打撃では打率、本塁打、打点の3部門ともプロ入り最高の数字をマーク。本塁打は一塁、三塁、左翼、DHで記録した。複数のポジションで出場するのは控え選手が多く、5つのポジションを守って規定打席に到達したのは12年明石(ソフトバンク)以来で2リーグ制後7人目。明石の打率はリーグ21位の2割5分4厘だったが、鈴木はリーグ8位の2割8分8厘。打率10傑入りは68年船田(西鉄)以来、51年ぶりとなった。選手が少なく、二刀流も珍しくなかった1リーグ時代にも同様のケースは3人しかいない。鈴木はDHでも出場しており、6つの位置で出場して規定打席到達は1リーグ時代の41年田中(阪神)以来で、2リーグ制後は初めてだった。

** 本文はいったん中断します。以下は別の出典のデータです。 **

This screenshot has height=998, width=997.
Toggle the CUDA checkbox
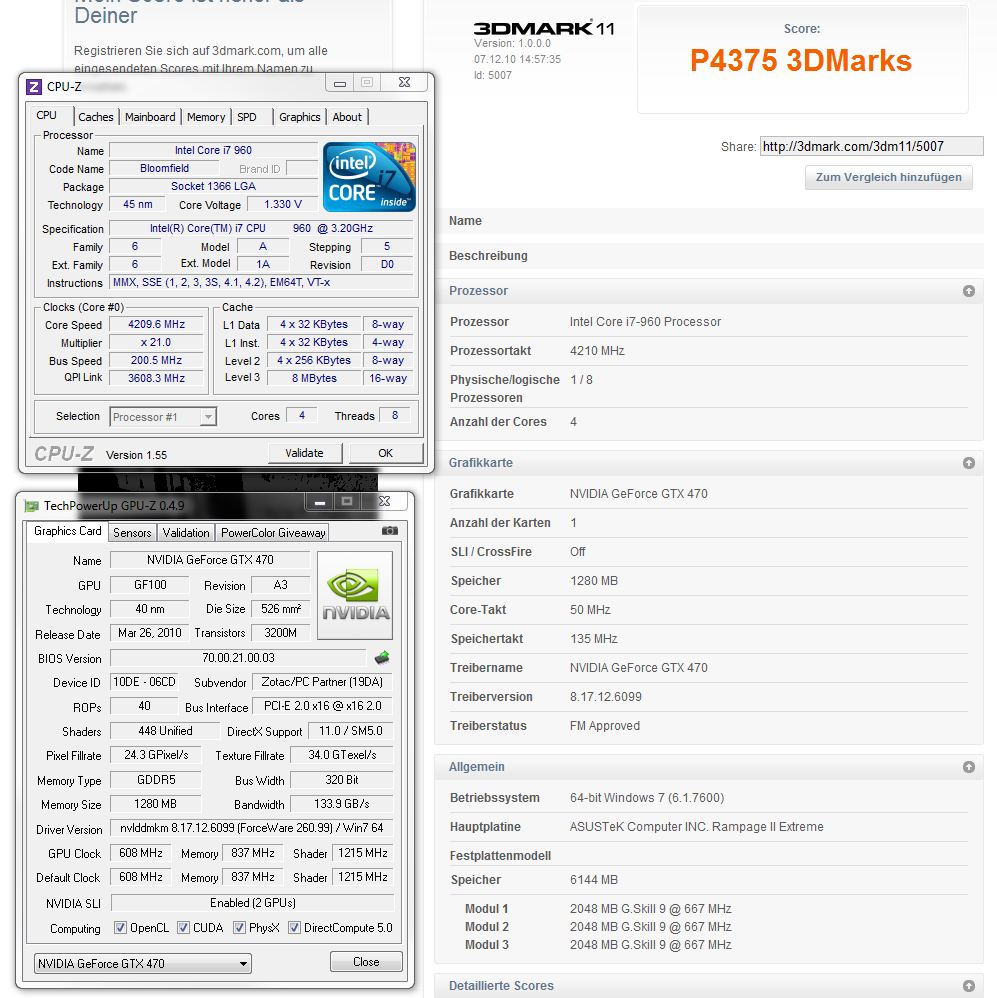(x=184, y=928)
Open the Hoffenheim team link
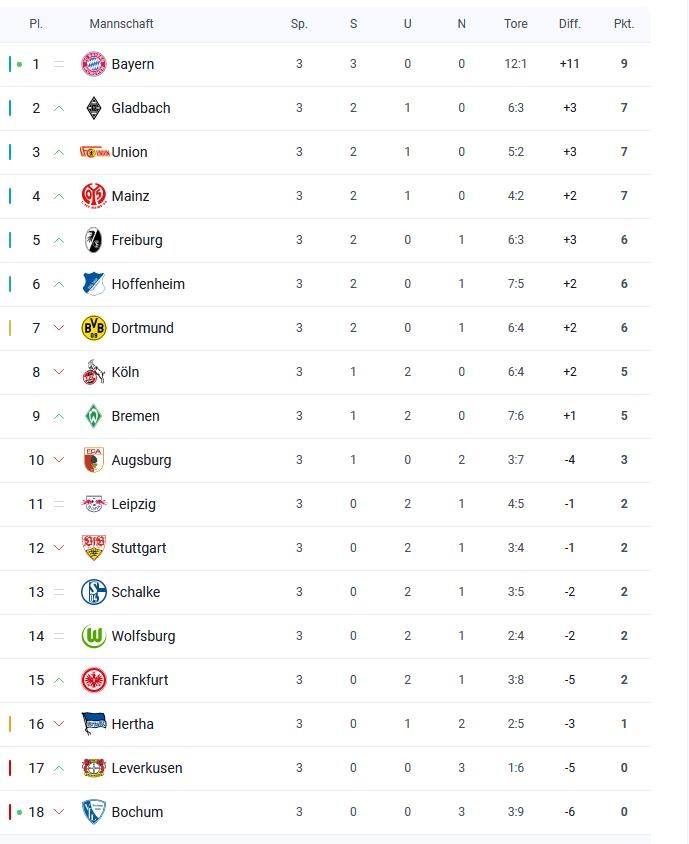Viewport: 689px width, 844px height. (x=148, y=284)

鈴木は交流戦が得意。今季は2位タイの打率3割6分8厘をマークし、交流戦の通算成績が525打数171安打で打率3割2分6厘。シーズンの打率3割は1度もないが、交流戦では8年間で打率3割を5度記録。交流戦通算500打数以上では3位の高打率を残している。来季からプレーする楽天は、最近5年の交流戦のチーム打率順位が11位→9位→11位→10位→6位。交流戦男の加入は、楽天にとってプラスになるはずだ。【伊藤友一】

▼ロッテは本拠地のZOZOマリンが狭くなり、本塁打が昨年の78本から158本へ倍増。本塁打はリーグ3位となったが、チーム打率はリーグ5位の2割4分9厘。中でも、クリーンアップの打率が低かった。中村、清田ら5人を起用した先発3番の打率は12球団最低の2割3分1厘。4番打率も12球団最低の2割4分1厘で、5番は打率2割5分4厘。昨年は先発したクリーンアップトリオで打率2割7分4厘を記録したが、今季は2割4分2厘へダウン。クリーンアップ打率が2割5分未満はロッテしかなく、チーム打率よりクリーンアップ打率が低いのもロッテだけだった。